Is the set of all cycles of length 4 is linearily independent in a graph? Consider all the cycles of length 4 in a graph which doesn't contain cycles of length less than 4 (and odd cycles either) and a matrix $A$ in which $a_{ij}=1$ if the $i$th 4-member cycle contains the $j$th edge, else $a_{ij}=0$. Are the rows of the matrix $A$ linearly independent?
 A: Consider the graph $C_8 \times C_8$.  Think of this as a chess board drawn on a torus by gluing the opposite sides of the board to one another, where the vertices are the corners of the squares and the edges are the edges of the squares.  
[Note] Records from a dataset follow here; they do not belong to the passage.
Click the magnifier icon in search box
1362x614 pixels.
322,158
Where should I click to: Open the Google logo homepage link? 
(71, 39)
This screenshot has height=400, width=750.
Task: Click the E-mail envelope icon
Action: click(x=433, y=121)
Now clearly the sum of the column vectors corresponding to the black squares is just the vector of all ones, since each edge is adjacent to one black square. But of course the same holds for the white squares, so the sum of the black squares equals the sum of the white squares and we have a linear dependency.
A: Let $C$ be the cycles of length $4$ in a graph. Per your definition, the cycles of length $4$ are linearly dependent if and only if there exists a nonzero function $f: C \to \mathbb{R}$ such that on every edge $e$ we have $\sum_{e \in C} f(C) = 0$. 
Then it becomes clear that Nate's answer is correct. In fact if you take the $5 \times 5$ grid, and glue the top edge to the bottom and left edge to the right, then we see the $4$ cycles exactly correspond to cells in our grid. We can assign $\pm1$ to each cycle in a checkerboard fashion. Since we glued the boundaries we have each edge is part of exactly two 4 cycles, and by our assignment one of these has $+1$ and the other $-1$. Thus the cycles are linearly dependent. 
A: See the full graph with n vertices.
Count of cycles of length 4 is more when count of edges.